Interest rates are a huge driving force behind many investment decisions. You can call them discount rates, hurdle rates, lending rates, borrowing rates or whatever, but their level definitely has an affect on risk appetites.
But I also think it’s possible for investors to put too much faith into the almighty interest rate. For instance, there’s a huge difference between credit and interest rate levels. Rates were much higher in the mid-2000s but credit was much looser so people borrowed like crazy, something they’re not doing as much today.
The relationships between stocks and rates is another interesting one. I’ve seen a number of research pieces in recent years show a graph similar to this one:
This graph — with help from Robert Shiller’s database — shows the relationship between interest rates (as measured by the 10 year treasury yield) and the stock market earnings yield (as measured by the inverse of the CAPE ratio).

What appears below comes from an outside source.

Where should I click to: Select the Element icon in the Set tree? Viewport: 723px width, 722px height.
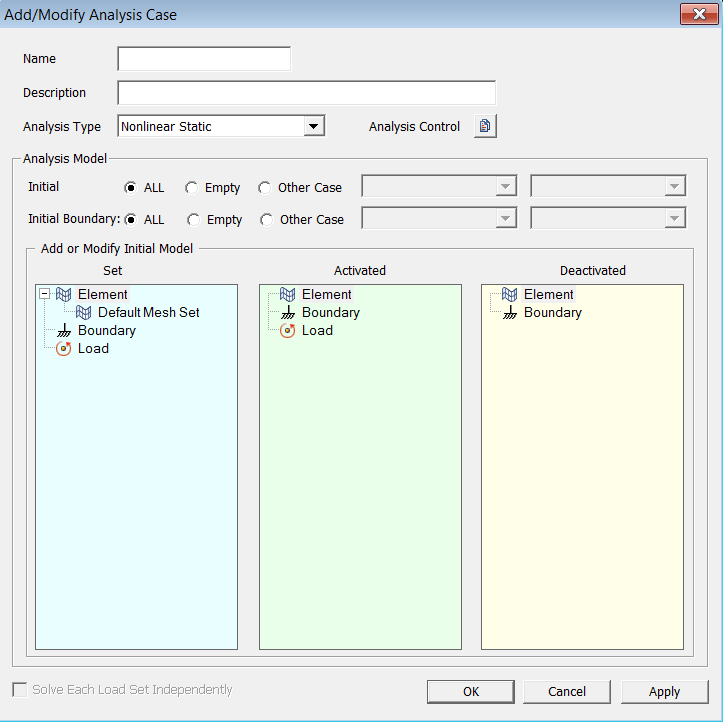tap(65, 295)
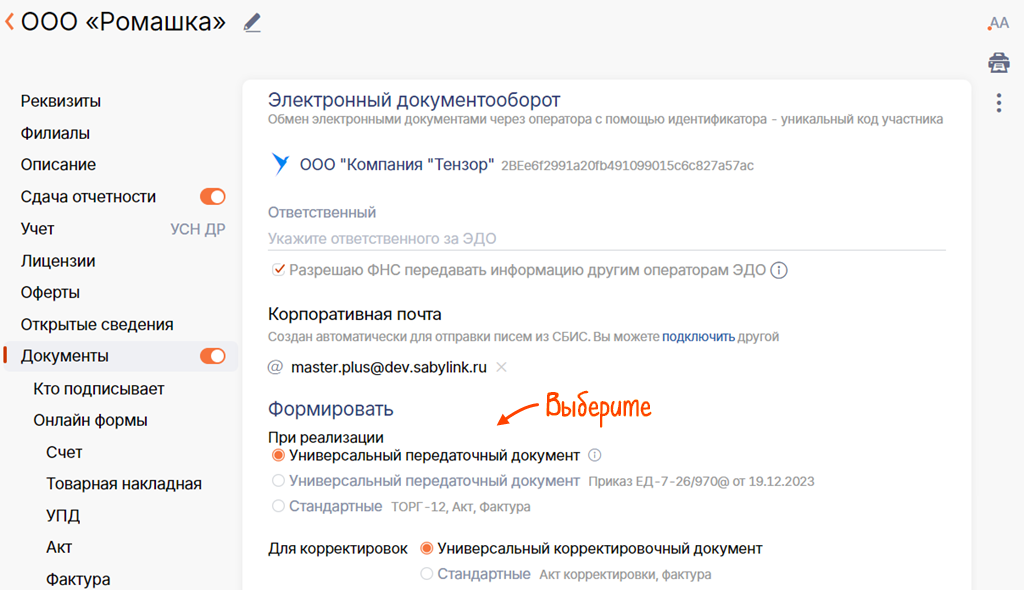
Task: Click the pencil edit icon next to company name
Action: 252,22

At first glance it does appear that interest rates and stock market yields have had a strong relationship over the past six decades or so. They’ve followed an eerily similar path.
So the obvious conclusion here is that we need higher interest rates to see higher future stock returns, correct?

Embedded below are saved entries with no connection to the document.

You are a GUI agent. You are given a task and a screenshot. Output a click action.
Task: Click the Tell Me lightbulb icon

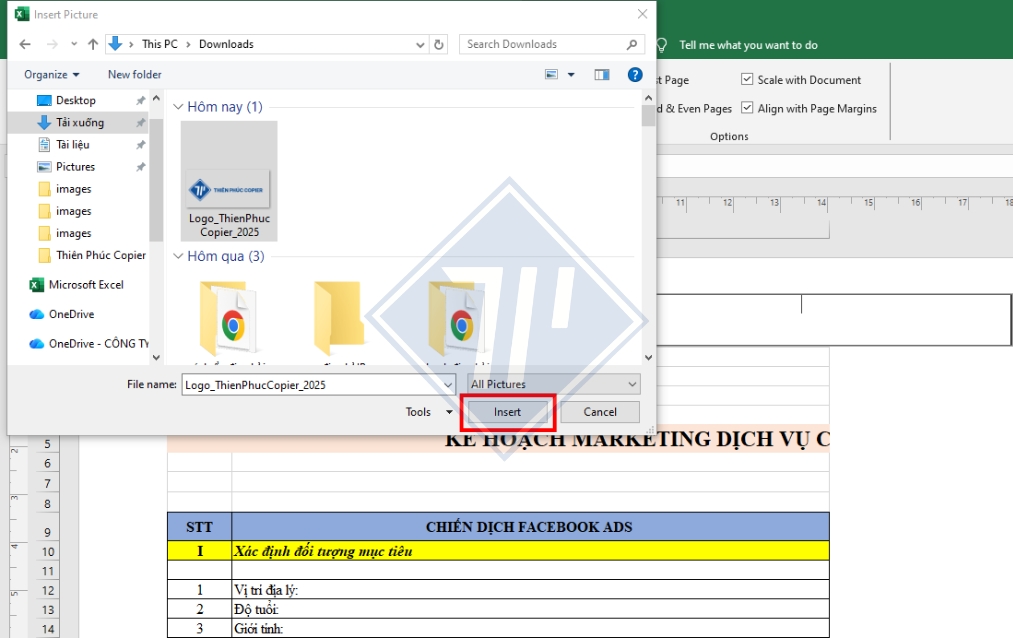(x=663, y=44)
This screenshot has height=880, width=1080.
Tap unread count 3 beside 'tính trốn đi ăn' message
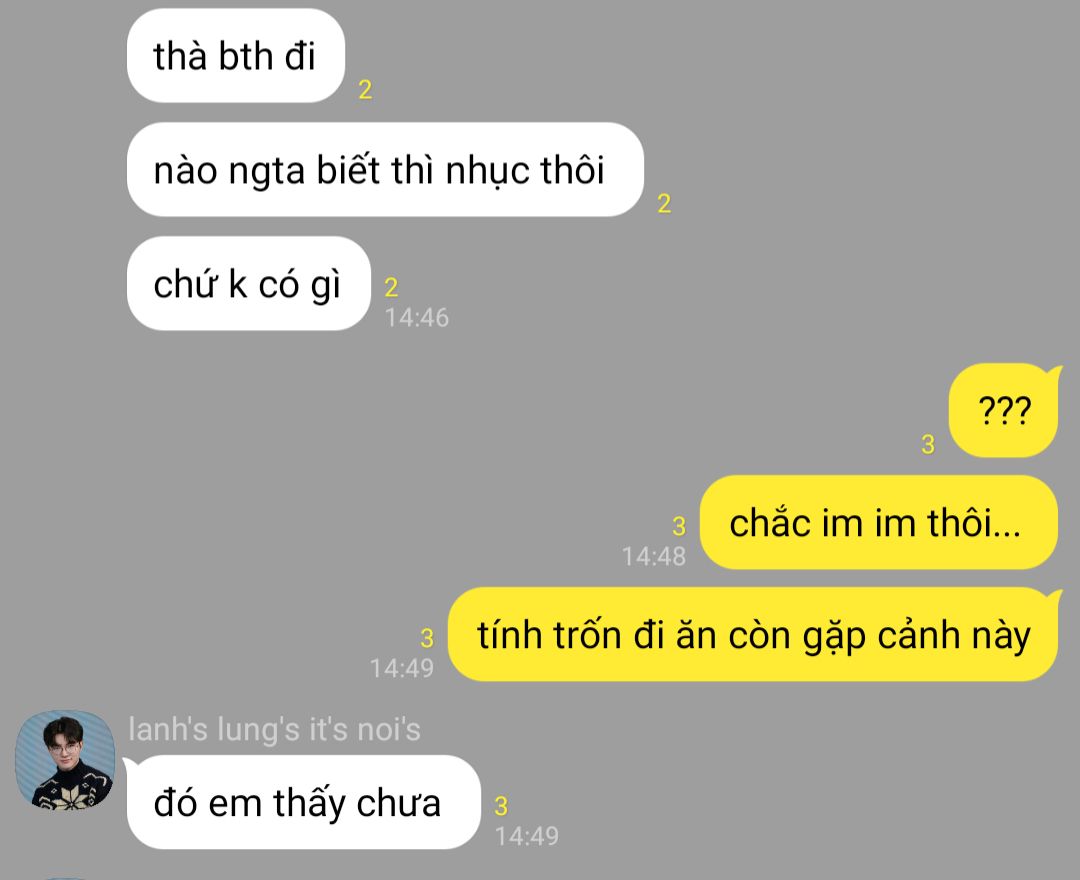point(427,638)
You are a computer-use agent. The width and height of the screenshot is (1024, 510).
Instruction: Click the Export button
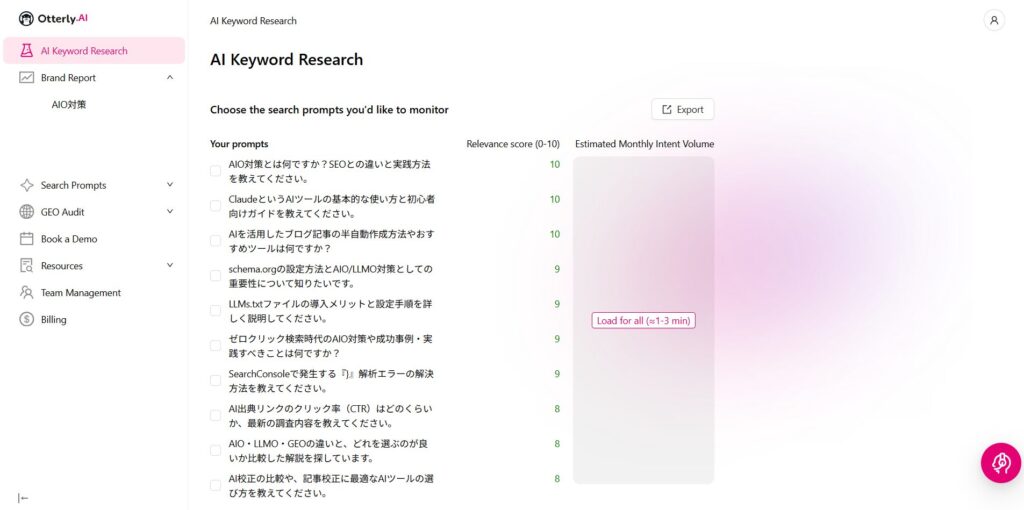click(x=682, y=110)
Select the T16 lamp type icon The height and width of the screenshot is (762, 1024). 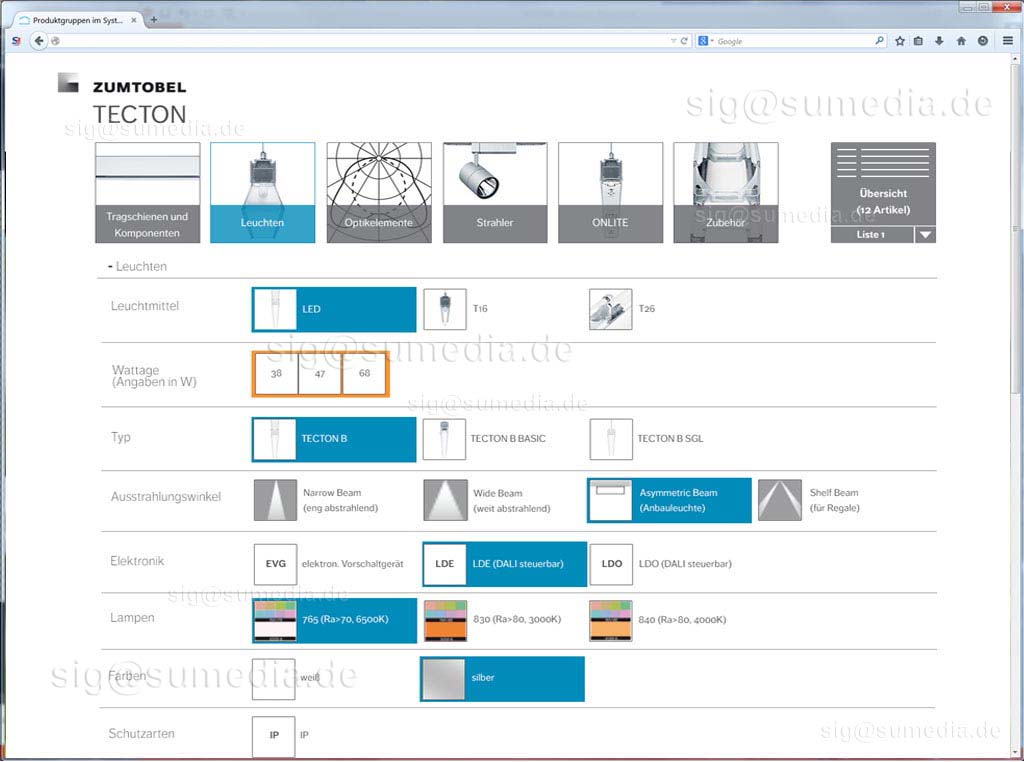click(444, 309)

Well, things are not always quite this easy. If we take this data back before 1960 things played out a little differently:
Now it would appear this relationship doesn’t look quite strong anymore.
It’s possible investors have become wiser over the years and figured out the importance of interest rates as it pertains to stock market returns, but there’s still one more check we can run to see if that’s true or not.
Earnings yield is simply a single valuation indicator. It tells us how attractive stocks are based on a single measure — earnings divided by stock prices — but it tells us nothing about what’s actually going to happen. So I took the same data and added in the forward 10 year returns on the S&P 500 to see how well the current earnings yield has done as a predictor of forward 10 year stock market returns:
What I did here was take the starting earnings yield and layer on top of it the forward 10 year returns from that point on (which is why that line stops in 2006). This one seems to break this relationship down even further. While the general direction was followed during certain time frames, the actual results have been all over the place in comparison to the starting yields.
The reason here is fairly simple — valuations and interest rates are crude signals, at best. They may give us some general idea about how things should play out, but things rarely play out in the markets as they should.
I guess the point here is that there’s never going to be one or two indicators that will tell you exactly how the future of the markets will unfold. There are certain relationships that don’t quite translate so well from the textbook theory into the real world.
This doesn’t mean that you should ignore these types of signals or theories, but it does make sense to take them all with a grain of salt. Valuations and interest rates can provide some perspective but nothing is ever certain between expected and actual results in markets that have a huge human element involved.